Recently I had a prolonged event of tachycardia, in all its types, but with occasional episodes of AF when, after about 3 hours of very uncomfortable fast AF, I realised I had gone back into nsr. That was a week ago and was such a relief after feeling unwell for such a long time, the longest I've ever experienced, that I still can't quite believe it. I'm still getting occasional ectopic beats but after four weeks of being severely out of rhythm they seem relatively mild in comparison.

I've been on 120mg Diltiazem twice a day for just over three weeks, after p-i-p Flecainide and Bisoprolol didn't work for me, and (long story short) was given 15th December as date for a fourth ablation at the BHI.

I spoke to the arrhythmia nurse on Monday and told her that I'd gone back into nsr, a phone call from her today via the EP gave me the choice of staying on the Diltiazem and postponing the ablation to another time, or stop taking the meds by tomorrow in the hope that I would go back out of rhythm before the 15th so the EP could see exactly what was going on when he came to do the procedure.

Bristol want me to have an ECG, just to confirm I am in sinus rhythm, so that's booked for tomorrow with the GP. Although my gut feeling is to carry on taking the Diltiazem while it seems to be doing its job, I do wonder, having been given the choice (which I don't like having to make on the spot, it's too big a decision to my mind), whether I should go ahead and have the ablation while it's being offered.

What are other people's experience with Diltiazem? Is anyone on it long-term and if so what dose do you take? Also do you have any side effects from taking it for a long time?

Thank you for reading this and for any advice or opinion you can give.

9 Replies

Diltiezam didn't suit me one little bit. No calcium channel blockers do as my ankles swell up like balloons.

My question to you is are you prepared for a lifetime of drugs which may stop working or would you rather not try to knock the AF on the head before it gets too much of a hold? The longer you leave it the less likely of a good outcome. IF ablation has been offered why not take it before they take the option away. NHS is never going to get more money so grab it while it lasts. Cynical? maybe? Do understand that you may need more than one procedure and that it WILL take some months for things to settle down afterwards.

Only you can decide but whatever you do make sure that you do it for the right reasons.

By the way you don't need to be in AF at the time of the ablation. They have some clever drugs which they can use to simulate it so I don't necessarily agree with your arrhythmia nurse on that.


Thanks for your observations, Bob, much appreciated and I understand all the points you make.

However, I've already had three unsuccessful ablations. During the last one the EP in Oxford did everything he could to try to stimulate AF during the procedure but couldn't make it happen, and said if he did another one it would have to be when I was out of rhythm, although he later changed that to not doing another as he had done as much as possible previously. The EP in Bristol has also confirmed my being out of rhythm would be the best time to do an ablation this time round, which is why they offered me a date so quickly.

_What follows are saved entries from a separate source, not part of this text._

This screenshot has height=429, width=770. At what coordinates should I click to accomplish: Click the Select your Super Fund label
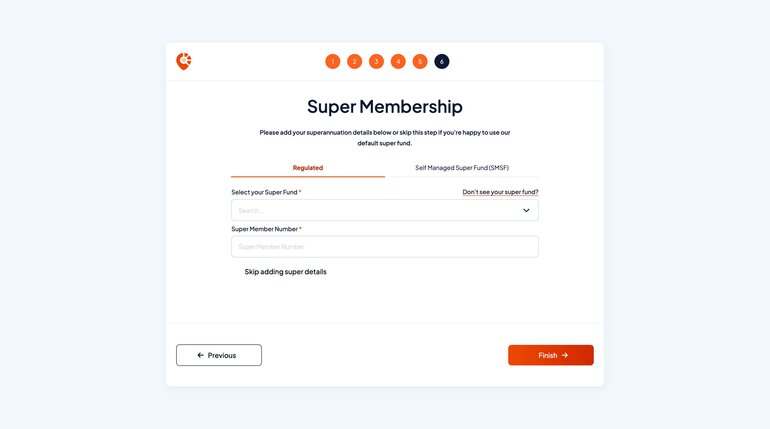pyautogui.click(x=266, y=192)
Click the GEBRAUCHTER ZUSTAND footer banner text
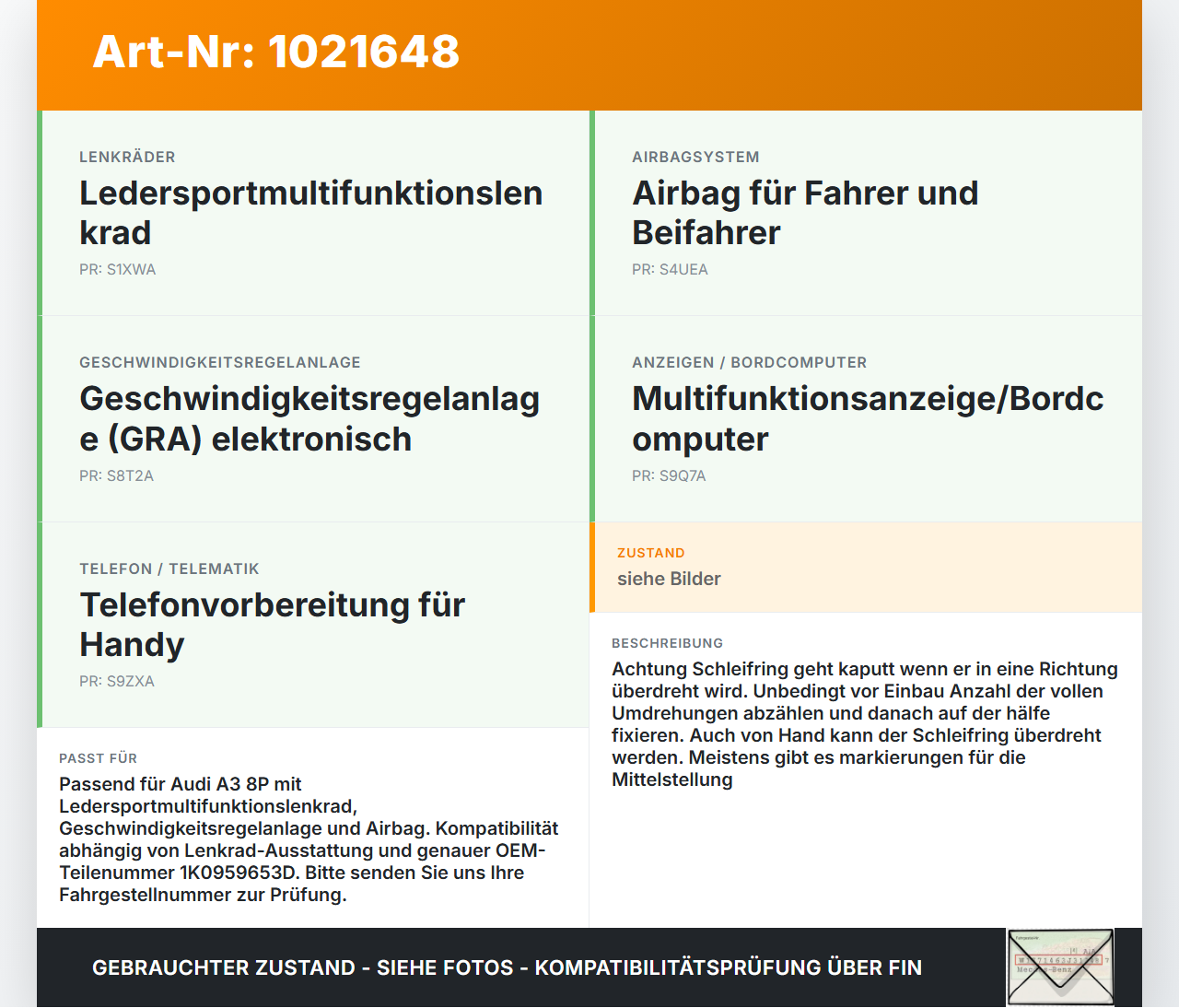The image size is (1179, 1008). coord(508,967)
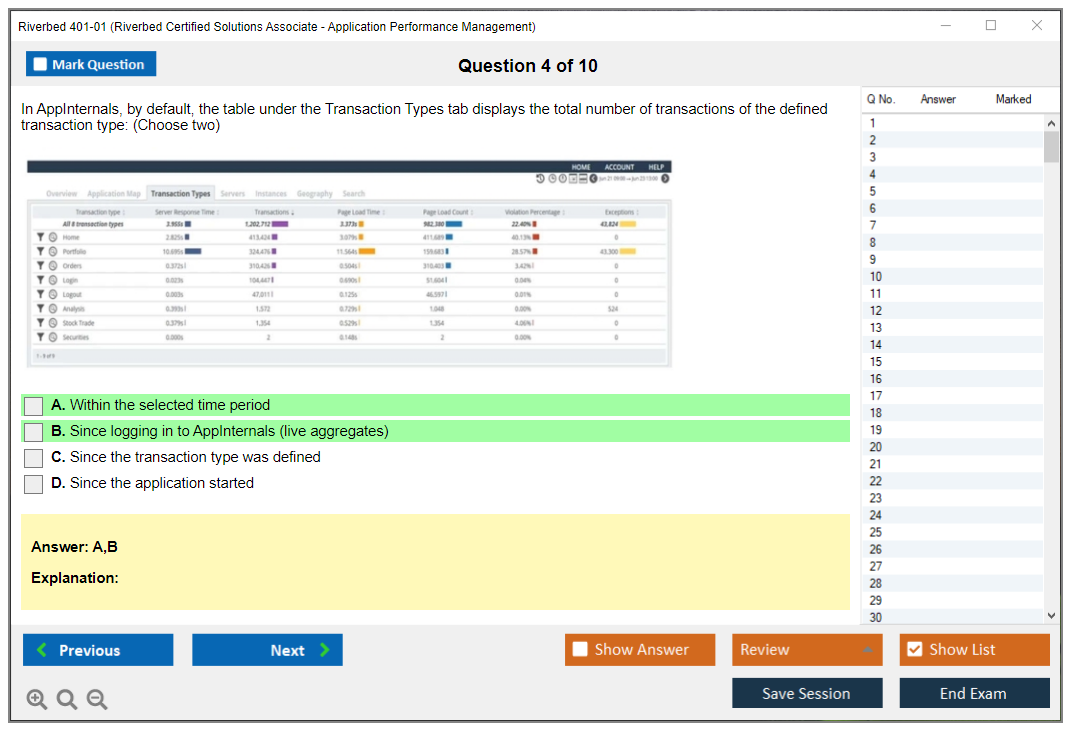The width and height of the screenshot is (1075, 735).
Task: Click the Transaction Types table screenshot
Action: (x=349, y=263)
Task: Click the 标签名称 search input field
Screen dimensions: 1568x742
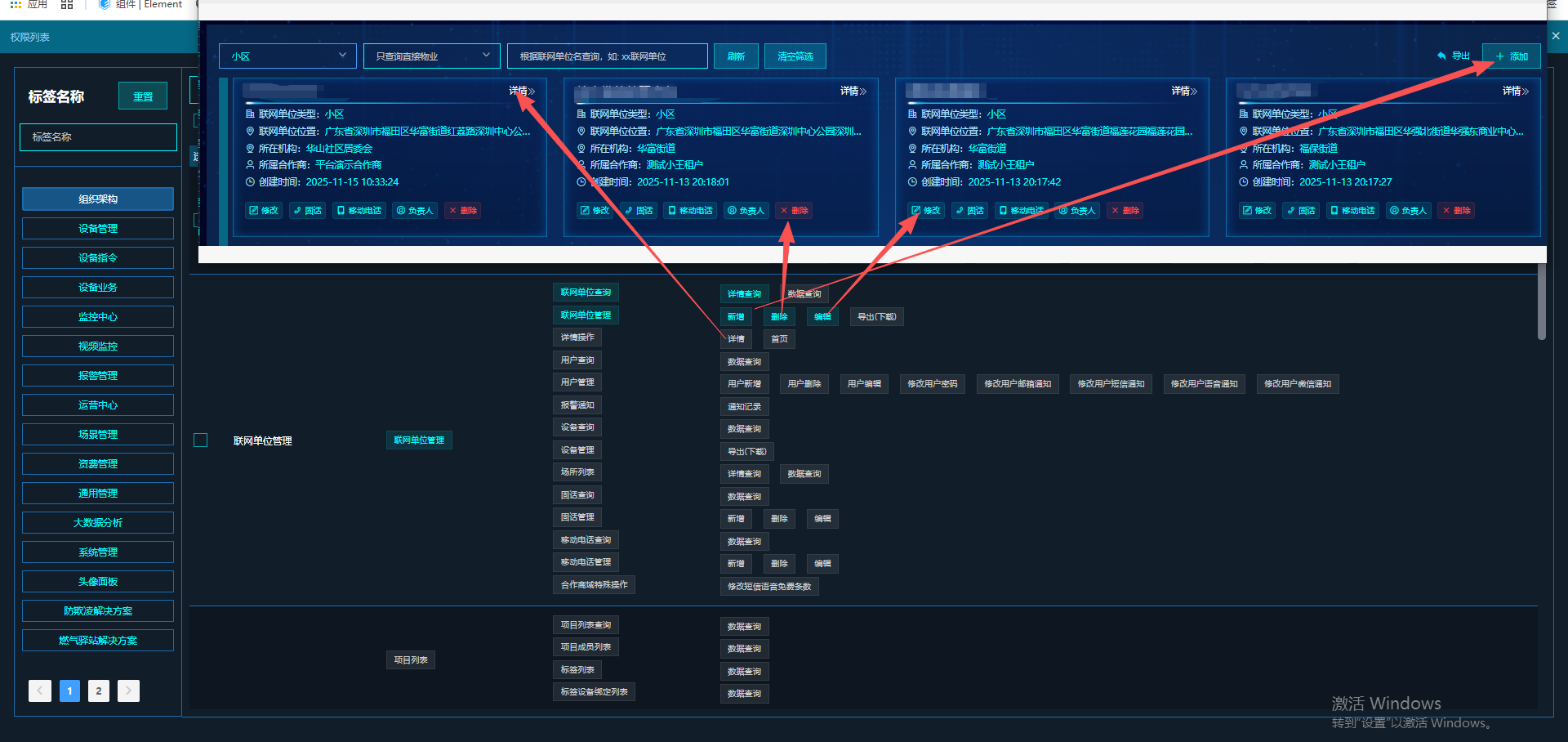Action: [98, 137]
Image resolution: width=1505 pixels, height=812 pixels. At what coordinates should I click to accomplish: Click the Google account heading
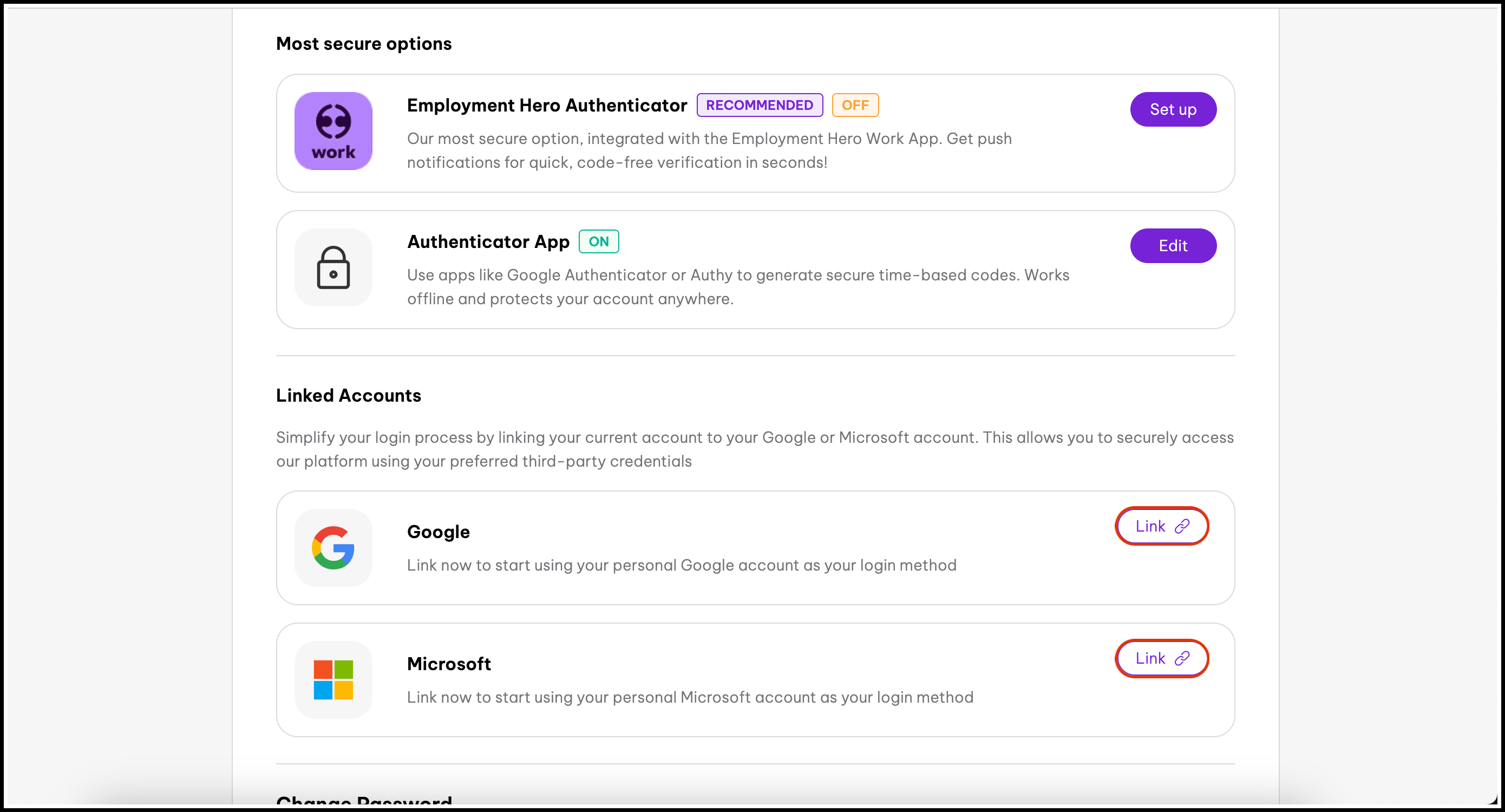coord(438,532)
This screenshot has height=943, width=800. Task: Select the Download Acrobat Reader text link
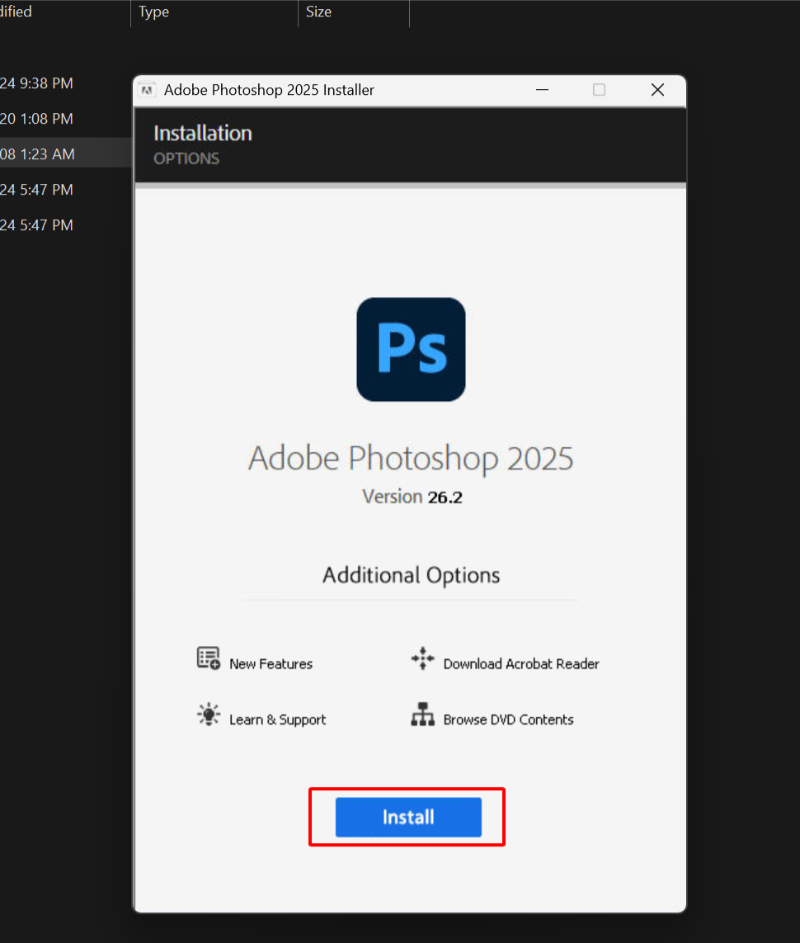521,664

I do understand that medication may not be a long-term answer and the longer I leave it the less likely I'll get the chance the way things are going in the NHS, but for now I'm really reluctant to have a fourth ablation when the odds are not stacked in favour of a successful outcome. Also my family has had to endure all the worry and stress that is inevitable each time I've had an ablation and then found it hasn't worked, so I'm reluctant to put them through it again either.


Fully understand with you background. Good luck with whatever you choose.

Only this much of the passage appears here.